Esse tempo de aprovação muitas vezes custa o valor do que você está fazendo e não tomar a decisão pode custar o cliente.

6. Qual seu conselho para pessoas que nunca trabalharam em home office e estão sentindo dificuldade de se organizar, por conta das interrupções (por filhos, companheiros, animais domésticos, etc)?

Primeiro conselho é: fica em casa! Sua vida é mais importante do que o seu trabalho. Um trabalho você recupera depois. Vamos tentar vencer essa adversidade que está se colocando para nós. 

Mas fora isso, muitas vezes a dificuldade de se organizar não está associada necessariamente ao contexto do ambiente no qual estamos. Eu entendo que existem esses fatores, mas a dificuldade, às vezes, é sua mesmo de se organizar,  às vezes, você não é uma pessoa organizada.

Só o que acontece agora é que aumentaram os números interrupções. Na fala de ontem, eu falava a técnica do Pomodoro.

E o que é o Pomodoro? 25 minutos de concentração em que você fala: “eu vou trabalhar agora 25 minutos concentrados”, que é o que eu tô fazendo agora com essa entrevista, tentando trabalhar um Pomodoro direto, e depois eu vou folgar 5 minutos, para beber água e ir ao banheiro.

A essência do pomodoro é isso. E o que esse troço me ensinou? É que a gente tem muita distração. Para quem tá em casa e não tá conseguindo, é o seguinte: você vai precisar de uma  chave, de um quarto e você vai precisar se fechar no local.

E você vai ter que limitar as suas distrações. Eu estou respondendo isto para você agora pelo WhatsApp e eu estou usando WhatsApp na web, o meu é configurado para não me interromper.  Não fica subindo notificação de jeito nenhum. Eu olho o WhatsApp na hora que eu quero olhar, não na hora que o WhatsApp está me mandando mensagens.

Ninguém vai morrer se não responder em 3 horas.  Acho que a única exceção para isso é quando você tem alguém que está no hospital e precisa de ajuda, sua esposa tá grávida em casa, aí você vai ficar mais um tempo olhando isso para não perder. 

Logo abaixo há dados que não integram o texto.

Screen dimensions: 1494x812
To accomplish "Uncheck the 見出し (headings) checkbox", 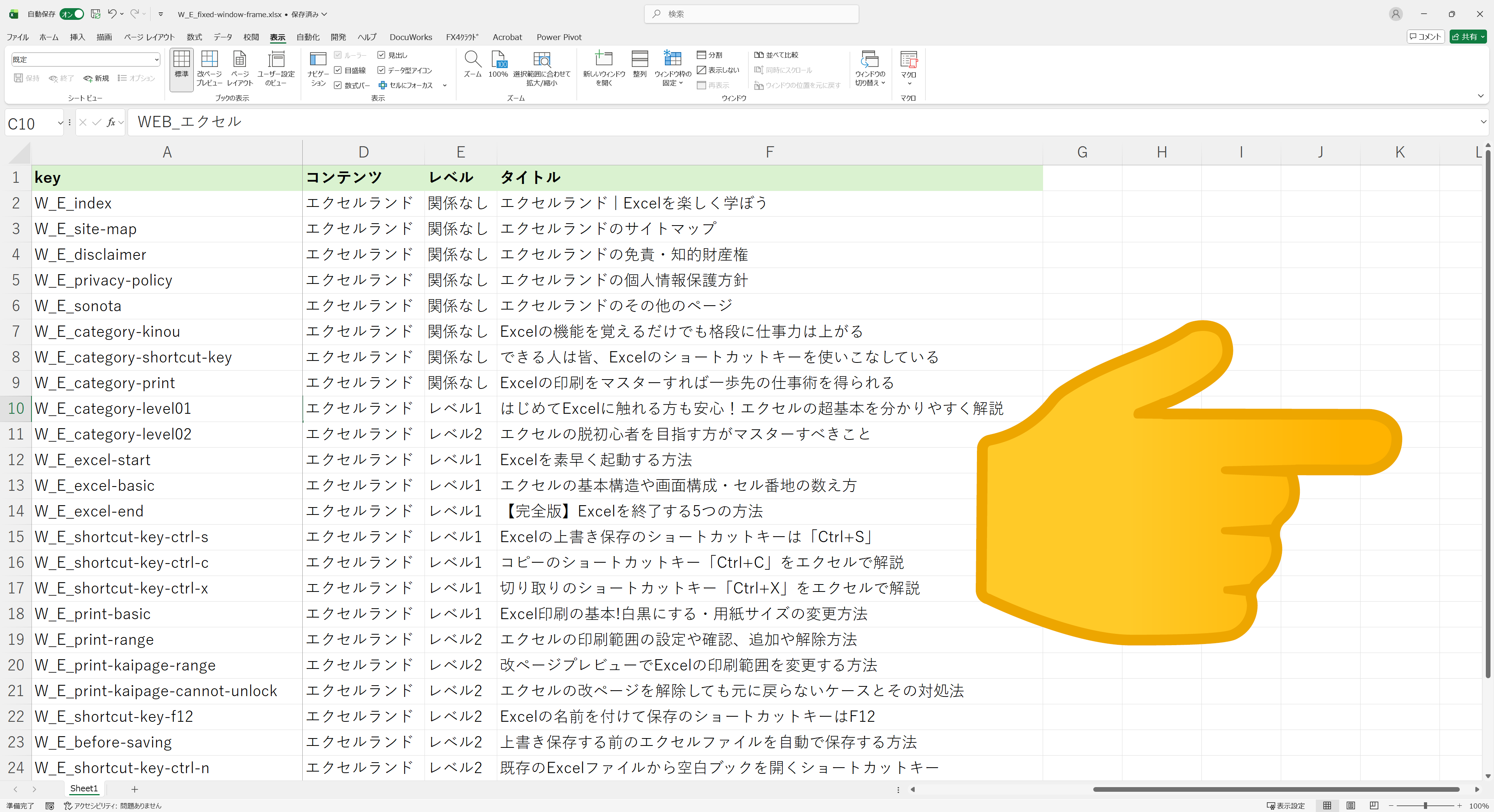I will (x=381, y=55).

Mas isso é a exceção e não a regra. E hoje a gente deixa essas ferramentas interferirem em nosso estado de fluxo muito continuamente. Infelizmente, você precisa eliminar as distrações.

Você não vai  se livrar do seu cachorro, da sua família, mas se tranca dentro de um quarto mesmo ou coloca uma faixinha: “estou trabalhando”. E pede esse respeito.

Educa sua família e explica que aquilo que você fazia fora é o que você está fazendo ali, no quarto. Mas tranquiliza eles também, tem um pouco de empatia. 

Há pouquinho,  eu estava numa reunião e meu filho e interrompeu, eu mostrei ele na câmera e disse: “Pronto, filho,  tá lindo o seu desenho! Agora, eu quero que você volte para o quarto, termine de pintar e deixe papai terminar o trabalho dele. Quando eu terminar, além de olhar seu desenho, eu vou fazer alguma atividade com você”. Aí, você faz essas promessas e cumpre. 

Na pergunta anterior, você falava da oportunidade, a oportunidade é essa. Você agora pode estar trabalhando e ao mesmo tempo acessando a tua família, algo que não era possível porque você tava num lugar distante deles.

Enquanto uns estão odiando esse negócio de isolamento, eu estou amando passar este tempo com a minha família. 

É o que eu falo: muda tudo! Depois dessa experiência, eu quero mais disso. E se eu tiver realmente trabalhando e entregando o valor, é o que é importante, tá?